The first option is to bring back teacher-training
colleges. Former Bauchi State governor Isa Yuguda was one of the few higher-ups
who saw the wisdom in this. The Daily
Trust of February 7, 2011 reported him as saying he would reintroduce
teachers’ colleges in his state. He observed, correctly, that “the educational
policy of government which did away with the teachers' colleges was not done
objectively. I may be wrong, but I think the beginning of the collapse of
education in Nigeria, particularly northern Nigeria, was as a result of the
phasing out of teachers colleges.”
Like before,
students who graduate from primary schools should have the option to either go
the teacher-training track or the secondary school track. While we are at it,
our secondary school curriculum should be redesigned to expose students to the
widest possible breadth of course offerings across the disciplinary spectrum.
The current system, which forces students to “specialize” rather too early, is
unhelpful. The distinction between “arts” and “science” students should be
abolished. It is anachronistic and shortchanges students. America has no such
distinction. Many developed nations don’t, too.
I am aware that the National Teachers’ Institute in
Kaduna still trains primary school teachers by distance learning using the
curriculum of the erstwhile teacher-training colleges. But that’s not enough.

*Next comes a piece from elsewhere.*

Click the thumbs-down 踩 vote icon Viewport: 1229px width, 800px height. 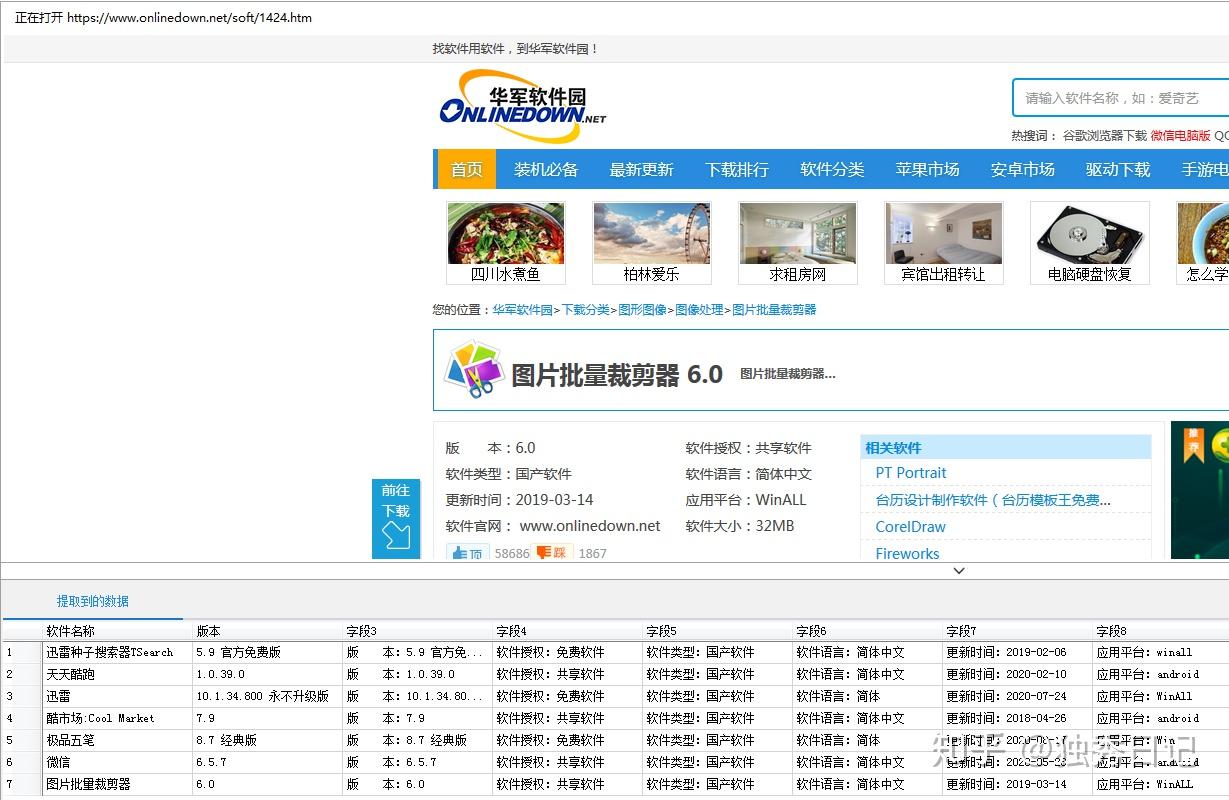coord(551,553)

In any case, if teacher-training colleges were such a bad idea that we had to
phase them out, why do we still train teachers through the backdoor using their
model? That’s schizophrenic.
Our second option is to change our current colleges of
education into institutions that prepare people to teach in elementary schools.
The current college of education curriculum prepares students to teach
secondary schools, which is a waste of efforts since our universities’
faculties of education already do this.
The third option is to introduce bachelor’s degrees in
elementary and early childhood education in our universities and make the
possession of these degrees the minimum qualification to teach in primary
schools. The curriculum of the degrees should be modeled after our earlier
teacher-training colleges. That’s how it’s done in America.
Whatever it is, Nigeria has no option but to address
the challenges of teaching and learning in its primary schools if it is to stay
competitive in the 21st century and beyond.